_TASK PROMPT_:
Return precisely the opening lines of the listing below, ending with the line that contains "You are a computer-use agent. Viewport: 640px".

_SUPPLIED INFORMATION_:

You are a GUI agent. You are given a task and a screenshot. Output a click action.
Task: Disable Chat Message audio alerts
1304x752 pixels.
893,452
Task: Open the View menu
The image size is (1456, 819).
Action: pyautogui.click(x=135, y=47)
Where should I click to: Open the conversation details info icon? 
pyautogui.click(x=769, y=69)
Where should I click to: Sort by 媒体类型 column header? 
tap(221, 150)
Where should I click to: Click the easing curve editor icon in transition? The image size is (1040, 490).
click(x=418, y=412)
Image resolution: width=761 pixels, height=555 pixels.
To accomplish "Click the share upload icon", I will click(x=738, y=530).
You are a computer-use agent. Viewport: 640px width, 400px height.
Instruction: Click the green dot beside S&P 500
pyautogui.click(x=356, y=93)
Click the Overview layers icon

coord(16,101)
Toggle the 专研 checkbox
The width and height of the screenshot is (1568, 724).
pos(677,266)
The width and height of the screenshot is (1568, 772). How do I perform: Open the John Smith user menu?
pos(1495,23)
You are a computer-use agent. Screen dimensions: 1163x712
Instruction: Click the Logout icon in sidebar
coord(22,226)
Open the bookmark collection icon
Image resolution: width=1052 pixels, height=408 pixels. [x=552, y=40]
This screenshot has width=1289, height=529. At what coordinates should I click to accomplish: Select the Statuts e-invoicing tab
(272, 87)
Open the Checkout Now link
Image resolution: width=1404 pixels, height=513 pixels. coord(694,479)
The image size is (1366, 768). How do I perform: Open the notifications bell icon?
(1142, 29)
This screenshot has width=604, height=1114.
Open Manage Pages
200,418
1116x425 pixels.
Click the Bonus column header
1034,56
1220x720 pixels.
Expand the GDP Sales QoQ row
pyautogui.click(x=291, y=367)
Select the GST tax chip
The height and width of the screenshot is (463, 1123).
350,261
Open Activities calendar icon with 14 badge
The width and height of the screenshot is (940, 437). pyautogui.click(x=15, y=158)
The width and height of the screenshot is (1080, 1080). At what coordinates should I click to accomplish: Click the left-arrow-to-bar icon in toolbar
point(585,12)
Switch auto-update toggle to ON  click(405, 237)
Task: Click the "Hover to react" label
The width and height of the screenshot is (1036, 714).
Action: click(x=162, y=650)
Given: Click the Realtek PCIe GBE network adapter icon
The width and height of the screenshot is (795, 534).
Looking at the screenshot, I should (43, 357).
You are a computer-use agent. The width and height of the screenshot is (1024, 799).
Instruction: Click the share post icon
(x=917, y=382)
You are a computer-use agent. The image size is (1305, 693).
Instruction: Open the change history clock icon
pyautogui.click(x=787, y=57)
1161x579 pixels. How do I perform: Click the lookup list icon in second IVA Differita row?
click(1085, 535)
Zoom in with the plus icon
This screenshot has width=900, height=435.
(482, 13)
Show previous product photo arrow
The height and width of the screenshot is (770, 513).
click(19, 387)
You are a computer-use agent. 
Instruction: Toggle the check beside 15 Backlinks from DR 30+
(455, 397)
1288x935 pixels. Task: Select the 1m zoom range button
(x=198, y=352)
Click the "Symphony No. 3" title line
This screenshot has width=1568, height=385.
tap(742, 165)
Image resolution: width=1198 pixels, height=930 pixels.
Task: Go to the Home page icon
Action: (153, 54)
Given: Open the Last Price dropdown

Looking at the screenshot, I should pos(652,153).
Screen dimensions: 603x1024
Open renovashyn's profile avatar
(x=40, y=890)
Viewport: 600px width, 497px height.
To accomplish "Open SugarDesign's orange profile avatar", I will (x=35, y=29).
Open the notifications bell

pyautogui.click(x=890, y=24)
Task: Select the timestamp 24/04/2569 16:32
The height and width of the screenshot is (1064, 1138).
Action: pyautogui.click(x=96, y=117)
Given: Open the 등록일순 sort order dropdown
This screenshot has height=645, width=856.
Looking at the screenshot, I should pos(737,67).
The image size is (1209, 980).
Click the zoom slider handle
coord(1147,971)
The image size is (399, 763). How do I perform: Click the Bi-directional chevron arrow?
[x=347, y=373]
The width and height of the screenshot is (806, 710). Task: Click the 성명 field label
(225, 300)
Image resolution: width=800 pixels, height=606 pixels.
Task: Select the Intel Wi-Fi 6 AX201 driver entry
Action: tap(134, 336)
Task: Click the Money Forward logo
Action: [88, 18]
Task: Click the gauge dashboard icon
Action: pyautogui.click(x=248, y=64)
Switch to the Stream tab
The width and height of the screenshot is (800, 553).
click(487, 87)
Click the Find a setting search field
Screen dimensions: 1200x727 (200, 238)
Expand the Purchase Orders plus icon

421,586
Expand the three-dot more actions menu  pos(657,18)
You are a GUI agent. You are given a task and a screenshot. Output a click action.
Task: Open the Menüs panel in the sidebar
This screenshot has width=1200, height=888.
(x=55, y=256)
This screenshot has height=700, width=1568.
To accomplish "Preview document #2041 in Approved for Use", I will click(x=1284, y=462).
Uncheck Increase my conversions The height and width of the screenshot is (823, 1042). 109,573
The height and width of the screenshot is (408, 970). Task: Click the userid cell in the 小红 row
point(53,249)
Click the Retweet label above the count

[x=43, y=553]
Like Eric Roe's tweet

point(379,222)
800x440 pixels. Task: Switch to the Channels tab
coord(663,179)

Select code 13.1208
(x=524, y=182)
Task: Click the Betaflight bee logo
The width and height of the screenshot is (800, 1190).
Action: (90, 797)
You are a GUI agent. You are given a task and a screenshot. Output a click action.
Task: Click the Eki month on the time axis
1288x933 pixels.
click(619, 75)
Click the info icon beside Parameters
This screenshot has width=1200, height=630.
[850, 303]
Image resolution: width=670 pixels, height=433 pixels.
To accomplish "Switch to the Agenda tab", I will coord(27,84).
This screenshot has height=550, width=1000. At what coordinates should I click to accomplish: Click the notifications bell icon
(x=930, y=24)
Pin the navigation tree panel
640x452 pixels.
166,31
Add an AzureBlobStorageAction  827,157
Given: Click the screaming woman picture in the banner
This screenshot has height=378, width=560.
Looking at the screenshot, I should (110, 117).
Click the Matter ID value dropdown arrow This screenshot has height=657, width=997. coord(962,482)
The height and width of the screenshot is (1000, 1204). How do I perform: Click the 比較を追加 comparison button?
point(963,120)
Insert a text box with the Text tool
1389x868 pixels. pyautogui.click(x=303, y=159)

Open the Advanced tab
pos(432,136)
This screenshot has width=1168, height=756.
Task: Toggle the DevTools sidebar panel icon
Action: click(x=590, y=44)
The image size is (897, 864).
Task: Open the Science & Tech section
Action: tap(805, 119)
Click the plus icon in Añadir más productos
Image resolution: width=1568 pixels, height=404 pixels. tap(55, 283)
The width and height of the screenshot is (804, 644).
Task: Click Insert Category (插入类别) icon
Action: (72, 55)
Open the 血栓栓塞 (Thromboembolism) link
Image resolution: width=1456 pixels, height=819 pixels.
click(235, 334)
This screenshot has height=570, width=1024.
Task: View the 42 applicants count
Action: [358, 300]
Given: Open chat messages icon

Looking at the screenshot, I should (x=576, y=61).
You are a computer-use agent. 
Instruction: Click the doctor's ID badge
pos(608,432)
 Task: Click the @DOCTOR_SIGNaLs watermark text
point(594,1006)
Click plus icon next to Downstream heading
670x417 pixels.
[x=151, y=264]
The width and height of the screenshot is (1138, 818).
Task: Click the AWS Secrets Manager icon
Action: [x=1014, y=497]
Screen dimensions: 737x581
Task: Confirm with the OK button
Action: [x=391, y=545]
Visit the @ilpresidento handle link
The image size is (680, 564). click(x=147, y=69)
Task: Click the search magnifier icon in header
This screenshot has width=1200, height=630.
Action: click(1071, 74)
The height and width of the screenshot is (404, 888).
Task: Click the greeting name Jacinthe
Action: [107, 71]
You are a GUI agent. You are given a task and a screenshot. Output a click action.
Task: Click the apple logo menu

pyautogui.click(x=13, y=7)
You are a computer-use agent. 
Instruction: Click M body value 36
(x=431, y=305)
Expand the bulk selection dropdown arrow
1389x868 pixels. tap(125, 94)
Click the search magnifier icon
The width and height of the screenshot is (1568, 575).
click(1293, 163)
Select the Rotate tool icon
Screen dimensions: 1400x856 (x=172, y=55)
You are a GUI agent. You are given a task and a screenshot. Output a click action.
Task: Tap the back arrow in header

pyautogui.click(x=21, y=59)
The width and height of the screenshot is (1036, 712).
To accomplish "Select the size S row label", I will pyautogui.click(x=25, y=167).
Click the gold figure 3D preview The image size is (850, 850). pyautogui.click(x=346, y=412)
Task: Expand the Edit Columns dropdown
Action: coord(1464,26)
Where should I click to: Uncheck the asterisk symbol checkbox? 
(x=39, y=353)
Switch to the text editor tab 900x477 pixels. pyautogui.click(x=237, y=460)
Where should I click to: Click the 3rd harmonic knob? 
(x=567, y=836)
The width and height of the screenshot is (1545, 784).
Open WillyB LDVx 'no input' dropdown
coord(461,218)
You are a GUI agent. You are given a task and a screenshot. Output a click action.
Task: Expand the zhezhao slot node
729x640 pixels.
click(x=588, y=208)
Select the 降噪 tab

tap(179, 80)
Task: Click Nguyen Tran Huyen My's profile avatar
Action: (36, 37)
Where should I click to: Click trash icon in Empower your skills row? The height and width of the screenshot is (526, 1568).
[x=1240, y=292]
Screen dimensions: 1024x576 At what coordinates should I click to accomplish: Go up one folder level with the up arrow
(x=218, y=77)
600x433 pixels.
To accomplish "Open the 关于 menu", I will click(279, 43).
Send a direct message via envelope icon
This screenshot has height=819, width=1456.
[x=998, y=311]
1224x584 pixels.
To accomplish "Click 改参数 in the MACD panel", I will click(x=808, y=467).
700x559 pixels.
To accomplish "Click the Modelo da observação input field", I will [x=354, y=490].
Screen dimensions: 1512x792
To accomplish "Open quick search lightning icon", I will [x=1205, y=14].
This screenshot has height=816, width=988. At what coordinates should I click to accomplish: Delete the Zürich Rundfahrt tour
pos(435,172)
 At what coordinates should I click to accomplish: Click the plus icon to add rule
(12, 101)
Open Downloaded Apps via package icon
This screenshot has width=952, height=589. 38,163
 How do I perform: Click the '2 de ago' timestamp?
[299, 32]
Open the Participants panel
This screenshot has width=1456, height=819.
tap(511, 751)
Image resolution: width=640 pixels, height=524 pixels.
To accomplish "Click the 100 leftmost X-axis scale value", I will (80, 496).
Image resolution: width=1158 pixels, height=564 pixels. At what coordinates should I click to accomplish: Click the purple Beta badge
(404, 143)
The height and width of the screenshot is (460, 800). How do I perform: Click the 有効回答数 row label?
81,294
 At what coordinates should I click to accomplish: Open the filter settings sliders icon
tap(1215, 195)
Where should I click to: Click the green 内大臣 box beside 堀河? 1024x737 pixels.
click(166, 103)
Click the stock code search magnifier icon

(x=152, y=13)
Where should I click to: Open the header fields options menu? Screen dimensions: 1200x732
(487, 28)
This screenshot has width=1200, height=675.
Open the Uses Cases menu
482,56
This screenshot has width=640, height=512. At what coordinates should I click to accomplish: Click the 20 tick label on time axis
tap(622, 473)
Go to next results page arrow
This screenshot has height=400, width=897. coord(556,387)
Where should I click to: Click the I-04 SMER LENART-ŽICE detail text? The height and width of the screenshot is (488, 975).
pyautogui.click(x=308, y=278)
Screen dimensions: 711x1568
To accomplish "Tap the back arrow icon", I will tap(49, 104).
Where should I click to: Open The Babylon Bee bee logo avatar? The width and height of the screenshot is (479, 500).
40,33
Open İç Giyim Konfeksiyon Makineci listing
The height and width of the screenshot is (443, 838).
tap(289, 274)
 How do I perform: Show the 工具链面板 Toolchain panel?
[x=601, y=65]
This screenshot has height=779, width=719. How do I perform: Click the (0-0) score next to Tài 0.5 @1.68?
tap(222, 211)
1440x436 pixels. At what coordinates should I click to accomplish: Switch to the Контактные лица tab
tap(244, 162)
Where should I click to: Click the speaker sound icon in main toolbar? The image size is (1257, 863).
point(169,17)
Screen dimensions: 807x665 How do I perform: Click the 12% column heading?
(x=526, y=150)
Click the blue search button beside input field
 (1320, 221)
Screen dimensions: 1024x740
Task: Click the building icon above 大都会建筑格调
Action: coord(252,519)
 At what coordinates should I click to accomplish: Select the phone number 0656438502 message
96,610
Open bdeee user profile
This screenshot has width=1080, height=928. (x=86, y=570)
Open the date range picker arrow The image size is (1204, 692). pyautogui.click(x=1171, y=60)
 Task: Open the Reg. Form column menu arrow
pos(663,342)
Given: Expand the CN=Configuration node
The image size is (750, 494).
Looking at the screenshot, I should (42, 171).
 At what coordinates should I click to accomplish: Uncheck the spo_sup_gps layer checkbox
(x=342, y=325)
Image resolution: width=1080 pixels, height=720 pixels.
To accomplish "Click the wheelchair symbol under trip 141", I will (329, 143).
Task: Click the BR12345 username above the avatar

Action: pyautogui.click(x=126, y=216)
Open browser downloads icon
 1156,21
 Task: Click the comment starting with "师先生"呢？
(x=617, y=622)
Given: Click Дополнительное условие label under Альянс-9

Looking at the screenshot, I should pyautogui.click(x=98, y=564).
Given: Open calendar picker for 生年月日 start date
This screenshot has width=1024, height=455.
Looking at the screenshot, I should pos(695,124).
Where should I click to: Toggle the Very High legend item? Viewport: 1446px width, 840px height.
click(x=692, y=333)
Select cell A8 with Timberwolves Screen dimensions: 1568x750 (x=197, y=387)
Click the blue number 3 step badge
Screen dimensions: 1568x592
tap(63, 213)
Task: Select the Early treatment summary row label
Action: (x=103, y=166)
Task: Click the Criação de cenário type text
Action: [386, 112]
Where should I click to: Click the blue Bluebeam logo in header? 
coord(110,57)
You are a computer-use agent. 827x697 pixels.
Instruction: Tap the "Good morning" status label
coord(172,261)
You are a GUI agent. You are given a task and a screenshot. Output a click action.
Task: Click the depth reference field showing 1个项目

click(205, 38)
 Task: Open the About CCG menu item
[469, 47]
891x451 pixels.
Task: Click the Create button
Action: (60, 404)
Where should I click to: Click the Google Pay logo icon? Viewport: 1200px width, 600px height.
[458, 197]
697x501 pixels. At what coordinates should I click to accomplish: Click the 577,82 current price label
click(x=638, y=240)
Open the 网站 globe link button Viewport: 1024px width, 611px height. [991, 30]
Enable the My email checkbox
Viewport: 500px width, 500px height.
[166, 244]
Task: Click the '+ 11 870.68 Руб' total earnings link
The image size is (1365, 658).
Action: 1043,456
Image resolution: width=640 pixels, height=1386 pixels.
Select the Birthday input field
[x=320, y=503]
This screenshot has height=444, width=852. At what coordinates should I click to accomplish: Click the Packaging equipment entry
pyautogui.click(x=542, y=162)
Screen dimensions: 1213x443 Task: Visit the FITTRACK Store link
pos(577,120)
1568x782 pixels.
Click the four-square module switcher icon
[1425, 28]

_PROBLEM SOLUTION_:
You are a GUI agent. You are given a task and a screenshot. Output a click action.
Task: Disable Chat Message audio alerts
1304x752 pixels.
893,452
Task: Open the View menu
The image size is (1456, 819).
Action: pyautogui.click(x=135, y=47)
Where should I click to: Open the conversation details info icon? 
pyautogui.click(x=769, y=69)
Where should I click to: Sort by 媒体类型 column header? 
tap(221, 150)
Where should I click to: Click the easing curve editor icon in transition? The image size is (1040, 490).
click(x=418, y=412)
Image resolution: width=761 pixels, height=555 pixels.
To accomplish "Click the share upload icon", I will click(x=738, y=530).
You are a computer-use agent. Viewport: 640px width, 400px height.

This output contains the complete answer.